▶ [What this task involves] Among the lines below, a stretch begins at the one with "1389x868 pixels." and ends at the one with "Image resolution: width=1565". Repeat that stretch exactly, ends included.

Saved data entries:
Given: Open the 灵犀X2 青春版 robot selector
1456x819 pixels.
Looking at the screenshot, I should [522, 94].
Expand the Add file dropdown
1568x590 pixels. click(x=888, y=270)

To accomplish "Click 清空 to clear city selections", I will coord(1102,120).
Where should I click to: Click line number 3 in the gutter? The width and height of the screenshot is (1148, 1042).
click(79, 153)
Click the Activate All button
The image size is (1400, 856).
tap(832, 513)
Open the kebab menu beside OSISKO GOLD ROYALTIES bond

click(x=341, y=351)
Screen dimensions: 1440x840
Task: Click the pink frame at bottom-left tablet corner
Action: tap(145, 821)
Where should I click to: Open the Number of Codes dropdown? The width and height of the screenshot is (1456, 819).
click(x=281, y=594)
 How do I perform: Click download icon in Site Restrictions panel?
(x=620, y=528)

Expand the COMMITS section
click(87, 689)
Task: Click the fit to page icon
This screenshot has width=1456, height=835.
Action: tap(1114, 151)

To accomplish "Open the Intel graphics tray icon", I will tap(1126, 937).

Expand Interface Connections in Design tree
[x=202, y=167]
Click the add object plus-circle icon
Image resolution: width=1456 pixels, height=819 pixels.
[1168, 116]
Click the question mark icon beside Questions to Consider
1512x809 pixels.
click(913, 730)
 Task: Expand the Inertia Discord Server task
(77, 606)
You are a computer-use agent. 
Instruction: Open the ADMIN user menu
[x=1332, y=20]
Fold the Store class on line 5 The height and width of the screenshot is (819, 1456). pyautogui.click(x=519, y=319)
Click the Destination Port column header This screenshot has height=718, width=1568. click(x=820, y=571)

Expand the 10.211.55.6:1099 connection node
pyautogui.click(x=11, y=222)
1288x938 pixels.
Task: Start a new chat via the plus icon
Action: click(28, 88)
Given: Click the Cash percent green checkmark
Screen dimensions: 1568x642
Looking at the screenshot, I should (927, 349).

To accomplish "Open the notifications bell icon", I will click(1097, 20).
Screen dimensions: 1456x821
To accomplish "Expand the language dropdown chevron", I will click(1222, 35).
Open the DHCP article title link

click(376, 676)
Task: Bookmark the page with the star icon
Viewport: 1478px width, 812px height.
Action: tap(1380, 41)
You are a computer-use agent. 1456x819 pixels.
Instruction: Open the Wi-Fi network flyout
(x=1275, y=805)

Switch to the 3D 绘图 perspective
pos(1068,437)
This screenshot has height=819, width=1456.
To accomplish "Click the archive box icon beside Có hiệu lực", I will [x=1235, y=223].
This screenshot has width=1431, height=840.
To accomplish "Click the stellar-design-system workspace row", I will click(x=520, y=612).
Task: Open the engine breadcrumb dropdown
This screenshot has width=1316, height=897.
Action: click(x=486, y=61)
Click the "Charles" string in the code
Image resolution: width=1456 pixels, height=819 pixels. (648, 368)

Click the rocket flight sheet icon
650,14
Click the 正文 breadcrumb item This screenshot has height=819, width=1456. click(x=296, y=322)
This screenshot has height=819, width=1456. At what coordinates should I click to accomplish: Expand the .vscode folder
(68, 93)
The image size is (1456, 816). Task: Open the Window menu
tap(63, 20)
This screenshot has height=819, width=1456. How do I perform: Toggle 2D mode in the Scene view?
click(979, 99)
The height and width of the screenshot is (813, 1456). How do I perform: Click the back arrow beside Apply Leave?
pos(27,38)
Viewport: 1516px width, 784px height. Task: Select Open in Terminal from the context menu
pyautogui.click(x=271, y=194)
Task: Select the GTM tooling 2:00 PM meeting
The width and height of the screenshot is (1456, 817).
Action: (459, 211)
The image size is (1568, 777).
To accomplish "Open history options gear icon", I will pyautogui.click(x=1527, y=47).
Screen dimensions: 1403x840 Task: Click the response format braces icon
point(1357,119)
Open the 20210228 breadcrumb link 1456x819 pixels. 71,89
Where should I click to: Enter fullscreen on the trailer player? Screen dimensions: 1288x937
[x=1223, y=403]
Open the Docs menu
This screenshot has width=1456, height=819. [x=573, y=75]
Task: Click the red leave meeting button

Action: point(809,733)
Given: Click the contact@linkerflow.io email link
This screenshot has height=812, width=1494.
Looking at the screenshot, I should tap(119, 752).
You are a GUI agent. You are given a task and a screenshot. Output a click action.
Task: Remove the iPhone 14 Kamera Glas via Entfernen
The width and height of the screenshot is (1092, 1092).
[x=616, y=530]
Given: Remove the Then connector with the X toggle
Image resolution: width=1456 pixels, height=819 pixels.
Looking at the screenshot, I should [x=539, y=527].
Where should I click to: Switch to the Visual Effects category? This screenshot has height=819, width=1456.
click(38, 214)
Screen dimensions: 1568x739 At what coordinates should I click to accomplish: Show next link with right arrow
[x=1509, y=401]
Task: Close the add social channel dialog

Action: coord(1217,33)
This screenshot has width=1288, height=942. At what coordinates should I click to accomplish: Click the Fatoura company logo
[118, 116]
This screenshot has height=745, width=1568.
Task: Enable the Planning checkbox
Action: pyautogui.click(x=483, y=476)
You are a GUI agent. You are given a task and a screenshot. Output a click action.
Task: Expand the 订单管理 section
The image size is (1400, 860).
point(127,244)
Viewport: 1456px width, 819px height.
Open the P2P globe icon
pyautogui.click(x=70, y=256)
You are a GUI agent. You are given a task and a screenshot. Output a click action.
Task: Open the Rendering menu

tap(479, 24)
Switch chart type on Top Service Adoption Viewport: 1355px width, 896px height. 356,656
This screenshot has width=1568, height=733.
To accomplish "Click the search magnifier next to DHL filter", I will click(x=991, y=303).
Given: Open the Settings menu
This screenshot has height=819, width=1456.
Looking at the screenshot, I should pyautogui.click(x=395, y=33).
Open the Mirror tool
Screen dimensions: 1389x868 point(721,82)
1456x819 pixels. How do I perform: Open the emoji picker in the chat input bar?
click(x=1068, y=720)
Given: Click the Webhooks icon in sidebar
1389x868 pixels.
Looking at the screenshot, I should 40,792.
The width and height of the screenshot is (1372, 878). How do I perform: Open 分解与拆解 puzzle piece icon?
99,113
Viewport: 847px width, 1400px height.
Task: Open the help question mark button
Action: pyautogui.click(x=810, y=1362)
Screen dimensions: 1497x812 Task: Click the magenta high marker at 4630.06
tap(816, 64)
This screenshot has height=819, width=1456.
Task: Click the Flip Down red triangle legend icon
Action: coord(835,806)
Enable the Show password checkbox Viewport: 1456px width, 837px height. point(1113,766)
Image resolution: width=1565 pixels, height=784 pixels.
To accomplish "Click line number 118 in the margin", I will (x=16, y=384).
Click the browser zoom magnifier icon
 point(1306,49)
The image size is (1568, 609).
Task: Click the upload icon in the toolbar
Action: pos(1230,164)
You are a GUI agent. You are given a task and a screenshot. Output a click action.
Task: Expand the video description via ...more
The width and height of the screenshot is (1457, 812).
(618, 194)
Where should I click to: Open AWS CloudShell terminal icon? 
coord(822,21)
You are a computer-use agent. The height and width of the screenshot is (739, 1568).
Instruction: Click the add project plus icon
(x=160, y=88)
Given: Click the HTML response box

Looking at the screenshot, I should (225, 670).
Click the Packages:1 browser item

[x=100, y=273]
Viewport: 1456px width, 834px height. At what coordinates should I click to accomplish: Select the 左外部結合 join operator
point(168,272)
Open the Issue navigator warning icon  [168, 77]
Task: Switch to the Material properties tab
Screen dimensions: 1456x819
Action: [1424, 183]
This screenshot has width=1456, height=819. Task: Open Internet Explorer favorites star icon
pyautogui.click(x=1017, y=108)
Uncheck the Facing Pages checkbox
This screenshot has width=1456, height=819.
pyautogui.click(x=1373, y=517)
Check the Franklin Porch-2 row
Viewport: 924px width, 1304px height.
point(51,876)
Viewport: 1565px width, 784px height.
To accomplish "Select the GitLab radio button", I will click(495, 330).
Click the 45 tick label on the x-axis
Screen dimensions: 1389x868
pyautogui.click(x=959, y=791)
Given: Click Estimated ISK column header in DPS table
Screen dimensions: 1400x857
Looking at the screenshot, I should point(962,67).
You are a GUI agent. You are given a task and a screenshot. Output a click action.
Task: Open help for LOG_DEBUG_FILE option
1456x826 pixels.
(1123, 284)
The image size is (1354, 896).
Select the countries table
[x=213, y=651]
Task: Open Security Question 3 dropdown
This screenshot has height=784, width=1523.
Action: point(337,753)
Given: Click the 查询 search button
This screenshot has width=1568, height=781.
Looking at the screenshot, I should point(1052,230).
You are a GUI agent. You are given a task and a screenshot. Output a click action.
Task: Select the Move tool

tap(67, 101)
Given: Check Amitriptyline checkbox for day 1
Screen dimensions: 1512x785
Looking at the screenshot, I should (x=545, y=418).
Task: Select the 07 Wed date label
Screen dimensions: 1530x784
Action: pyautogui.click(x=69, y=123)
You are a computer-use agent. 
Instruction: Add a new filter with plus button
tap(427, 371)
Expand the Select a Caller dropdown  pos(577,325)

▶ [Result]
1389x868 pixels.
Looking at the screenshot, I should 40,792.
The width and height of the screenshot is (1372, 878). How do I perform: Open 分解与拆解 puzzle piece icon?
99,113
Viewport: 847px width, 1400px height.
Task: Open the help question mark button
Action: pyautogui.click(x=810, y=1362)
Screen dimensions: 1497x812 Task: Click the magenta high marker at 4630.06
tap(816, 64)
This screenshot has height=819, width=1456.
Task: Click the Flip Down red triangle legend icon
Action: coord(835,806)
Enable the Show password checkbox Viewport: 1456px width, 837px height. point(1113,766)
Image resolution: width=1565 pixels, height=784 pixels.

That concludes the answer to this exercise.